Using the entries below, write out the line with "Given: Select the Observasjoner legend label", the line with "Viewport: 819px width, 444px height.", and every line in between, exactly as each is written.
[[ Data to examine open ]]
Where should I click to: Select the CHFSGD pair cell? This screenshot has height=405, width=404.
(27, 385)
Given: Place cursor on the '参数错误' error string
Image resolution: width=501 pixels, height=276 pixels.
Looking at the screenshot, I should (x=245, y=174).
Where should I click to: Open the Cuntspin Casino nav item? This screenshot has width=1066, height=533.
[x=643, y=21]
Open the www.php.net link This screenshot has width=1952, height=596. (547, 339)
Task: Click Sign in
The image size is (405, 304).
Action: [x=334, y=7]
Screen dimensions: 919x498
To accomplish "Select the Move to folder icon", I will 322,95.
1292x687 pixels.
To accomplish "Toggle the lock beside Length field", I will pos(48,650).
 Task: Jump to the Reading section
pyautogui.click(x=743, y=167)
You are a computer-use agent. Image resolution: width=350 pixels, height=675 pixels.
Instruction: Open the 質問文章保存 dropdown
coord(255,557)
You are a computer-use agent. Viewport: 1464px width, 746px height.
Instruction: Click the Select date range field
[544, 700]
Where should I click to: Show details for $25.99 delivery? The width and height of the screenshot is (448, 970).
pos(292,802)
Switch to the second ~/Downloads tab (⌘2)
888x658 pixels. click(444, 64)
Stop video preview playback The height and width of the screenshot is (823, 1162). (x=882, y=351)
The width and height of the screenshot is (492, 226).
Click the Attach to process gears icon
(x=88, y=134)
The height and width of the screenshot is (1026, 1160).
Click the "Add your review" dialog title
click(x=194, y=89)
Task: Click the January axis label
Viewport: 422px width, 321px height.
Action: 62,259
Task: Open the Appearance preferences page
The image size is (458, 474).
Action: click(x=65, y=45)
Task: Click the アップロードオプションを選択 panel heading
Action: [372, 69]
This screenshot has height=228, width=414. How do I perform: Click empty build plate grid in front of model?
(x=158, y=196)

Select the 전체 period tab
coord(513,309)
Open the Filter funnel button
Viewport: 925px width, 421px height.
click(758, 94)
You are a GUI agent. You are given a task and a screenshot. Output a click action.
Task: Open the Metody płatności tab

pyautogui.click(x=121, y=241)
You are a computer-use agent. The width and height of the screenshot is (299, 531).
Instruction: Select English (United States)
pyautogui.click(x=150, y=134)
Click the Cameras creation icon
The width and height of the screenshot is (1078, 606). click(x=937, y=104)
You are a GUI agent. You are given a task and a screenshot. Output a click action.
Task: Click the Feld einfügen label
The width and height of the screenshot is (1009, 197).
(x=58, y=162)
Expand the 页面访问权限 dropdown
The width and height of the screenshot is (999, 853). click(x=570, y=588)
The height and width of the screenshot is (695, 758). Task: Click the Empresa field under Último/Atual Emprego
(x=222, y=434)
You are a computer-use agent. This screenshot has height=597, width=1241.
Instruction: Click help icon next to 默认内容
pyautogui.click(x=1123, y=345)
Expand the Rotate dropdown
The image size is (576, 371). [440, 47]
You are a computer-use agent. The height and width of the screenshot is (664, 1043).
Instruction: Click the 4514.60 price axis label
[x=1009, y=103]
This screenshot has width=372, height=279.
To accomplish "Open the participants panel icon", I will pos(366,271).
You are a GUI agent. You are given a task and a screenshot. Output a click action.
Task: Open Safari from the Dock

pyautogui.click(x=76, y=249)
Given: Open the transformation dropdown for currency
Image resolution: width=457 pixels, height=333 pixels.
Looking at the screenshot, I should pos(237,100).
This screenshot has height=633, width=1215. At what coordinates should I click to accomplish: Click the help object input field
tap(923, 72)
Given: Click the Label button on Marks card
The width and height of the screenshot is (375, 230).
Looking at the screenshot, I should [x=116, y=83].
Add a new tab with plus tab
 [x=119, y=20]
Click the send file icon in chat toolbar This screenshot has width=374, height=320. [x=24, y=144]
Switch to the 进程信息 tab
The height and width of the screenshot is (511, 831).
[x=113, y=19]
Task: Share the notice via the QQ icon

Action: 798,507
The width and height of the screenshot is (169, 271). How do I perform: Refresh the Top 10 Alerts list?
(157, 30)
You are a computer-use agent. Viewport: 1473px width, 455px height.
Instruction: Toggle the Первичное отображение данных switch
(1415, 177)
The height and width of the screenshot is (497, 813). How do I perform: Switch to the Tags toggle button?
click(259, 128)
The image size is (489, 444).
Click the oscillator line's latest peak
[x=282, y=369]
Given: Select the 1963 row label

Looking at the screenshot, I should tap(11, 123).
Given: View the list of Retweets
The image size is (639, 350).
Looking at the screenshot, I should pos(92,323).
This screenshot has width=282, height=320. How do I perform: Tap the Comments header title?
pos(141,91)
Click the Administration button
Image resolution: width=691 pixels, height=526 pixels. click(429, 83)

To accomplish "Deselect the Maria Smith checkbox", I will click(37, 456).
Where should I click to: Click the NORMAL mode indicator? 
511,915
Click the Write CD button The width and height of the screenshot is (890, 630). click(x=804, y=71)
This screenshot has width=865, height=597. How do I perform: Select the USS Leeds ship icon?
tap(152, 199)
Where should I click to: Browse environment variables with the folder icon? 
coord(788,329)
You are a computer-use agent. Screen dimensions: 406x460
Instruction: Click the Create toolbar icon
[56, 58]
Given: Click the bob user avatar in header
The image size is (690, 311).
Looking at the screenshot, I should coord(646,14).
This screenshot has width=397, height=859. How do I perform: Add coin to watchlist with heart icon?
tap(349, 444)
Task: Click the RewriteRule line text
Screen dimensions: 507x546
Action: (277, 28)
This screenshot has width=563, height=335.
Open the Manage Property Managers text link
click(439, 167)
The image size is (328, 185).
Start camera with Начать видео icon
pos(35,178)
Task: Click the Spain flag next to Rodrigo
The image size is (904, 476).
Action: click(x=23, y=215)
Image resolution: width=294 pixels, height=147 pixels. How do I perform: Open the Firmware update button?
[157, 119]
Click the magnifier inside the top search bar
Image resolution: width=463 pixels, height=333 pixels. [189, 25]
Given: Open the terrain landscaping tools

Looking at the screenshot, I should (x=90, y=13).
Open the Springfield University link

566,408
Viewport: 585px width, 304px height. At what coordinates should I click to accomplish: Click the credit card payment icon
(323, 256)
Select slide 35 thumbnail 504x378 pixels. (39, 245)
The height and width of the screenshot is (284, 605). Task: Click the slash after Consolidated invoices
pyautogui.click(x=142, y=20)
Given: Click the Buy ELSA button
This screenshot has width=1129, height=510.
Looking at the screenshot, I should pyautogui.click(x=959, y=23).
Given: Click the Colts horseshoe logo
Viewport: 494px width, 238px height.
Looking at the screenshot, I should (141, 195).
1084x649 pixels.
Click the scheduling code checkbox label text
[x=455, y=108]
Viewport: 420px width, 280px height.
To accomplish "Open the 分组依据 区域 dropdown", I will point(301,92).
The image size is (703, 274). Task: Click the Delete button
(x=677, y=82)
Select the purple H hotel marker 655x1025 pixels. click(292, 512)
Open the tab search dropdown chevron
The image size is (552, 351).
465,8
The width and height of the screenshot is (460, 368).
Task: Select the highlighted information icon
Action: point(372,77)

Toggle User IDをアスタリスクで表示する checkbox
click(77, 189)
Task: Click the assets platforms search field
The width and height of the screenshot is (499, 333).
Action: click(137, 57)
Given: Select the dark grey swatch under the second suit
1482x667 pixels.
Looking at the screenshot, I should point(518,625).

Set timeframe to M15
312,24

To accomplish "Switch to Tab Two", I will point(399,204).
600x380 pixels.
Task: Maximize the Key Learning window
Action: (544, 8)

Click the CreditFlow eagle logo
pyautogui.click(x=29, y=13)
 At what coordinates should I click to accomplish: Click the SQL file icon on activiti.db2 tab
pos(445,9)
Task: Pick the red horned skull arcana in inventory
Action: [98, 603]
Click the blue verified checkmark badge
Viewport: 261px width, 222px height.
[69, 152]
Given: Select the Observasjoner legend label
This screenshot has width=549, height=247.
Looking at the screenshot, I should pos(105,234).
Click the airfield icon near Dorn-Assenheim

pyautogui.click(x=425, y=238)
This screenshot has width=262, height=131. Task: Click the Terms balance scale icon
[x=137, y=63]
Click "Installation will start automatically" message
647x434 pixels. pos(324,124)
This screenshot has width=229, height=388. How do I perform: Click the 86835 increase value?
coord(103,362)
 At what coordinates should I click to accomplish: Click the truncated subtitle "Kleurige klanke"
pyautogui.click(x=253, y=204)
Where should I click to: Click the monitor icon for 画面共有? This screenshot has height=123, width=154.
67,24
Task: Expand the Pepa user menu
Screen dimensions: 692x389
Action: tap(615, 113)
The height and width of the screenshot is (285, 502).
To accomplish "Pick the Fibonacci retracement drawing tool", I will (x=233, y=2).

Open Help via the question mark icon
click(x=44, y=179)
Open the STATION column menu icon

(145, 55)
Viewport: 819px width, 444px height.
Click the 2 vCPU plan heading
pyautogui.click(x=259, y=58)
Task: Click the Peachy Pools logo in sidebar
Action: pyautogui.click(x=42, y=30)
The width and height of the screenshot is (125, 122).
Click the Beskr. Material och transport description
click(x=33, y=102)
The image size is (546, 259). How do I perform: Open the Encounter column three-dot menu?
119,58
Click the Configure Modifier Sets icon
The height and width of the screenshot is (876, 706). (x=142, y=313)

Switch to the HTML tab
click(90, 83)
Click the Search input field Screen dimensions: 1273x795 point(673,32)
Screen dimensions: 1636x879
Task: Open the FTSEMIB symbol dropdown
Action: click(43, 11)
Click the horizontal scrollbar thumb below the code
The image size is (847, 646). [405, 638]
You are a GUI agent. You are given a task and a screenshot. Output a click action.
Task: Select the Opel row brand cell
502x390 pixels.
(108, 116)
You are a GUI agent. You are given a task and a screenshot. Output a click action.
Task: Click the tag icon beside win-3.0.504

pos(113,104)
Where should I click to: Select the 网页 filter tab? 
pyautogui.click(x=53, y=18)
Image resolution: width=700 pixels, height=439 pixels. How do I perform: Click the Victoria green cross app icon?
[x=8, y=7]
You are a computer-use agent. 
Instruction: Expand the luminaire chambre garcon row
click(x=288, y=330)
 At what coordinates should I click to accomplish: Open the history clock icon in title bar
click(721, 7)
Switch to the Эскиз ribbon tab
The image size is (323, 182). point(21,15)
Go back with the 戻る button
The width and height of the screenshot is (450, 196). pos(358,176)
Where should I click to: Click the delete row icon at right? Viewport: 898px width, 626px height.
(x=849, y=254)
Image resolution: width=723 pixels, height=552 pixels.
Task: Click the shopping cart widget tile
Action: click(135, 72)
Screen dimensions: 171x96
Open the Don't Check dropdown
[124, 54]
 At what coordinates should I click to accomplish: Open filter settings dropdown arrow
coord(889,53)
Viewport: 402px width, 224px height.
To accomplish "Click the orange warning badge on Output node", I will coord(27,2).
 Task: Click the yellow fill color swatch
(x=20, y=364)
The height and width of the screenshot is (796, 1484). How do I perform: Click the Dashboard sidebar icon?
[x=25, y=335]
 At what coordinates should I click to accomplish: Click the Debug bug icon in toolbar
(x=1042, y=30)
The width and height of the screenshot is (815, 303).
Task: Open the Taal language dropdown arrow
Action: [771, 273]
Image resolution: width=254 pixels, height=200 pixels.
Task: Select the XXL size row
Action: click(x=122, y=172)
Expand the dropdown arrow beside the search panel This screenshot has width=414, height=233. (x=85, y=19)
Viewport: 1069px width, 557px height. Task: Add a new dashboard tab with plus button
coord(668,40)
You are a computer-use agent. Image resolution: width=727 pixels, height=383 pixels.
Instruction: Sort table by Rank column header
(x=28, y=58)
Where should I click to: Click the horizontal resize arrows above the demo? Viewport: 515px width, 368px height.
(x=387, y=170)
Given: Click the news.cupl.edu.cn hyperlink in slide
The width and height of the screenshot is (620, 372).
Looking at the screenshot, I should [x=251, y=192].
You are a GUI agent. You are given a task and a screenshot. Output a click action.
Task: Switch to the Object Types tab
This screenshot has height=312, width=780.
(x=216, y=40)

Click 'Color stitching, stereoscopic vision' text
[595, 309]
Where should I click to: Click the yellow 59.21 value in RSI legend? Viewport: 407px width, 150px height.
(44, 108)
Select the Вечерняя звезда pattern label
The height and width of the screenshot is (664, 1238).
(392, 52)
[[ Data to examine closed ]]
▶ **Task output**
Given: Select the Observasjoner legend label
This screenshot has width=549, height=247.
Looking at the screenshot, I should pos(105,234).
Click the airfield icon near Dorn-Assenheim

pyautogui.click(x=425, y=238)
This screenshot has width=262, height=131. Task: Click the Terms balance scale icon
[x=137, y=63]
Click "Installation will start automatically" message
647x434 pixels. pos(324,124)
This screenshot has width=229, height=388. How do I perform: Click the 86835 increase value?
coord(103,362)
 At what coordinates should I click to accomplish: Click the truncated subtitle "Kleurige klanke"
pyautogui.click(x=253, y=204)
Where should I click to: Click the monitor icon for 画面共有? This screenshot has height=123, width=154.
67,24
Task: Expand the Pepa user menu
Screen dimensions: 692x389
Action: tap(615, 113)
The height and width of the screenshot is (285, 502).
To accomplish "Pick the Fibonacci retracement drawing tool", I will (x=233, y=2).

Open Help via the question mark icon
click(x=44, y=179)
Open the STATION column menu icon

(145, 55)
Viewport: 819px width, 444px height.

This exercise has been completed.